【結果はっぴょぉー!】検査から帰って酒飲むエルフ【浜ちゃん風】

「――という訳で検査に行ってきたよ」

『どういう訳だってばよ……?』

『ちゃんと病院に行って偉い』


 検査を受けた翌日、早速配信を開始し、酒を飲みながら昨日の流れを説明した。当然だが、武道さんと粒源先生の名前は伏せてある。いくら酔っていてもそこはしっかりとしなきゃね。武道さんはともかく、粒源先生はあまり気にしなさそうではあるけれど。

 それにしても、エルフ効果は凄いなぁ……昨日まで3人なのが今では3万人オーバーって。嬉しい半分困惑半分。いや、嬉しい2/5くらいか?


「色々検査されたよ。血液とかMRIとか――ありとあらゆるところまで検査されて途中からは実験動物の気分だったね」

『あながち間違いではないのでは?』

『ありとあらゆるところをkwsk』

「だーれが言うかーい」


 隅から隅まで話したら垢BANされかねないからね!

 さて、少し話したら喉が渇いてしまった。黒霧島のロックで喉を潤すと用意しておいた牛筋煮込みを口に入れる。牛筋肉から滲み出る出汁が本当に最高。何杯でもいけてしまう。これで、うどんを作るのもまたいいかも知れないね。


『見せつけやがる』

『手作りなん?』

「ハッハァ!ちゃんと手作りさ!電気圧力鍋があるからな!」

『あると便利よね』

『ジョージちゃんの手料理食べたいです^p^』

「ちゃんはやめろ。こちとら元男ぞ」

『男が男からちゃん付けとか鳥肌もんよな』

『ところで肉大丈夫なんだね?』

「全く問題ないね」


 エルフと言うのはフィクションの中では菜食主義者として描かれることが多いけれど、俺は肉を食べることに一切に忌避感を覚えない。寧ろ進んで食べたいくらいだし、実際に食べても気持ち悪くなったりなどしない。これは魚でも同じだ。


「酒も入ったところで?皆さんが気になるのは検査の結果だろう?」

『分かってんじゃあねぇか!』

『ほらとっととキリキリ吐くんだよ!』

『吐しゃ物は勘弁な!』


 配信で吐くもんか。それこそ黒歴史になってしまうわ。

 さて、検査の結果かー。一応粒源先生に確認は取ったけれど、話してしまっても問題ないらしい。そこは俺に任せるんだと。


「まずは、俺がエルフなのか――ただ、耳が伸びてTS病になっただけの哀れな男なのか」

『そういやAカードって種族の項目があったよね?』

『あれ意味ないもんだと思ってたけどまさか?』

「はい、エルフでしたー!」


 俺のAカードを病院で更新させてもらったのだが、「種族:人間」だったはずの項目が「種族:エルフ」へと変化していた。さらには性別の欄も男から女に変わっていた。Aカードは偽装できないと言われているから間違いないだろう。


『ものっそいあっさり言うww』

『人類初めてのエルフかー俺もなれっかな?』

「言っておくけど、俺から提供できる情報は無いよ?見てないけどどーせ、TwitterやYouTubeじゃマジカルマッシュルームを天ぷらにしてそれを肴に酒飲む動画が溢れてるんだろ?」

『Exactly!』

『日本のみならず海外までおんなじことしてるよ』

『なお、海外は天ぷらじゃなくてフライになる模様』


 俺がエルフになったのはマジカルマッシュルームの抽選に当たってしまっただけだろう。それがどんな天文学的な確率か分からないけど、天ぷらにしたことと酒を飲んでいたことは全く関係が無いだろう。そんなのでなれてたらとっくに俺より先にエルフになった人がいるだろうからね。

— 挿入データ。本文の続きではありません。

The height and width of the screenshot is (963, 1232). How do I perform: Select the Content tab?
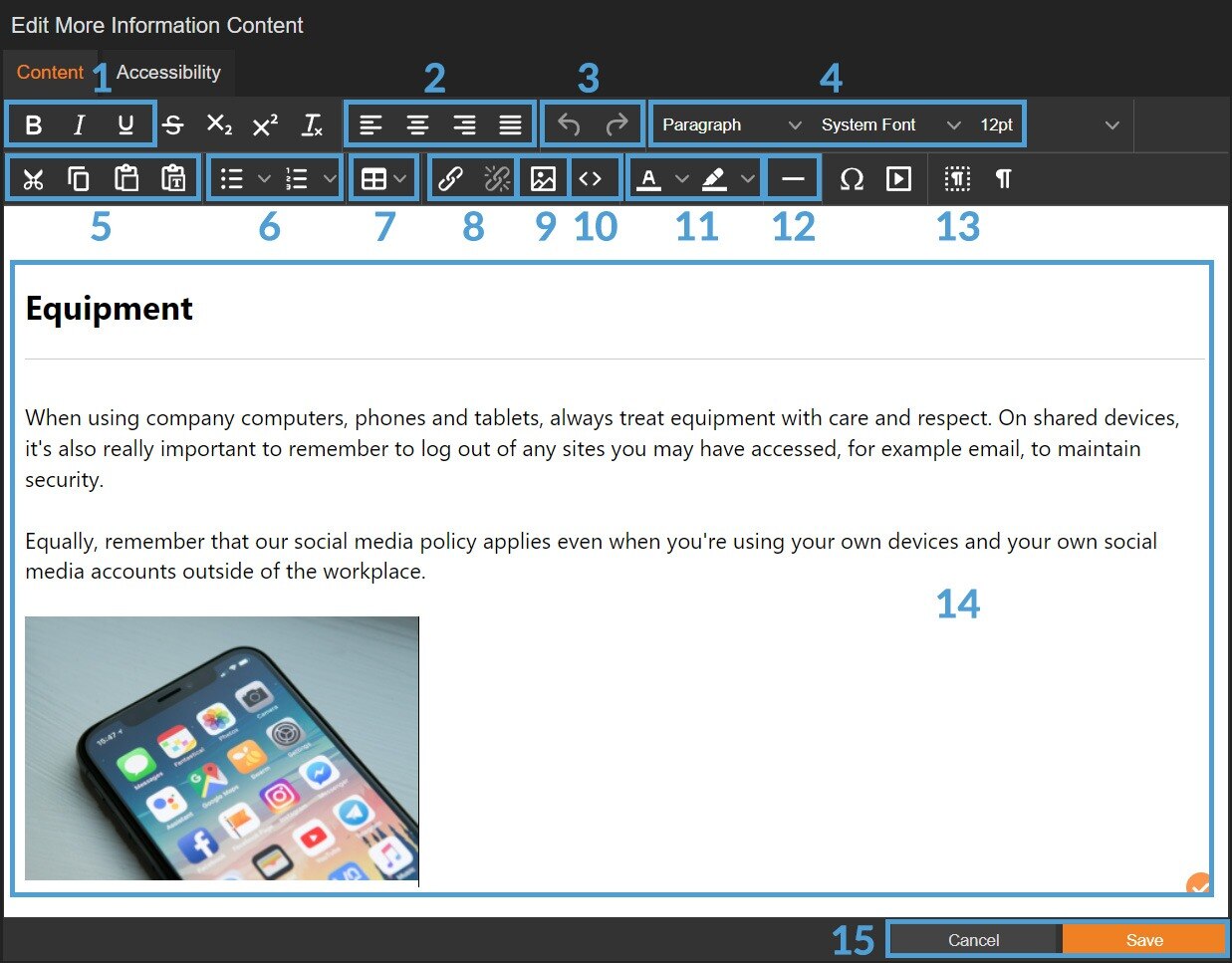(x=50, y=73)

「次に分かったことは、俺は俺、ジョージ本人だってことだ」

『どゆこと?』

「いやね?一致したのよ、エルフになる前の俺とエルフになった俺のDNA情報がね」

『あぁ、精神以外が異世界のエルフと入れ替わったって可能性もあるのか』

『異世界とかwあるわけないだろw』


 この結果は本当にありがたかった。もし、この体がどこかの誰かしらさんの物だったら下手に傷つけられないからね。そう考えると俺自身で良かったとも言える。


「後はーそうね、至って健康体。人類に害を及ぼすような病原菌は確認されなかったよ。Aカードも状態欄は健康だった」

『下手したら隔離もしくはその時点で殺されていた可能性もあったね』

「ゾッとする話止めてね!?」


 隔離云々は実際に粒源先生に笑いながら言われちゃったよ。「隔離されたら存分に実験できるんだけどねぇ、もちろん冗談だけど」とか、絶対冗談じゃないよ。目が残念さを隠しきれていなかったよ!?

 この話は酒で流して忘れよう。うーん、度数が高いだけにポカポカするねぇ。


『スキルはどうなん?増えた?』

『おせーて』

『知りたいです』

「内容は言えないなぁ、ただ増えはしたよ?」


 ダンジョンに潜るためにパーティを組む場合はスキルの情報共有は必要とされているけれど、普段でのスキルの開示はあまり推奨されていない。スキルを知って利用しようとする輩も少なくは無いからね。

 それでも配信内で目立ちたいがために自分のスキルを思いっきり公開している人もそれなりにいる。俺もエルフになったことで少し特殊なスキルを得てしまった。これを安易に開示するわけには行かないかな。


『そりゃそうか』

『でもエルフなんだから弓に関するスキルはありそうw』

『エルフ、大体遠距離説』


 こんなところかな。そろそろグラスも空いてきたし牛筋煮込みも数個のこんにゃくを残すのみだ。

 コメント欄からは色々と質問が来ているようだが、一々拾わなくてもいいだろう。そんなことしてたらキリが無いからね。


「そんじゃ、そろそろ配信は終わるよ!明日はちょっとダンジョン潜ってみるから!」

『おっダンジョン配信クルー?』

『楽しみ!』

「残念、ダンジョン配信はしない!このチャンネルは酒飲みチャンネルだからね!」


 ブーイングのコメントが物凄い流れるが、俺は意思を曲げるつもりはないので諦めて欲しい。……そもそも一人でカメラ片手にダンジョンとかいう危険地帯潜れるかっての!ああいうのはちゃんと人がいて実力がある人じゃないとだめなの!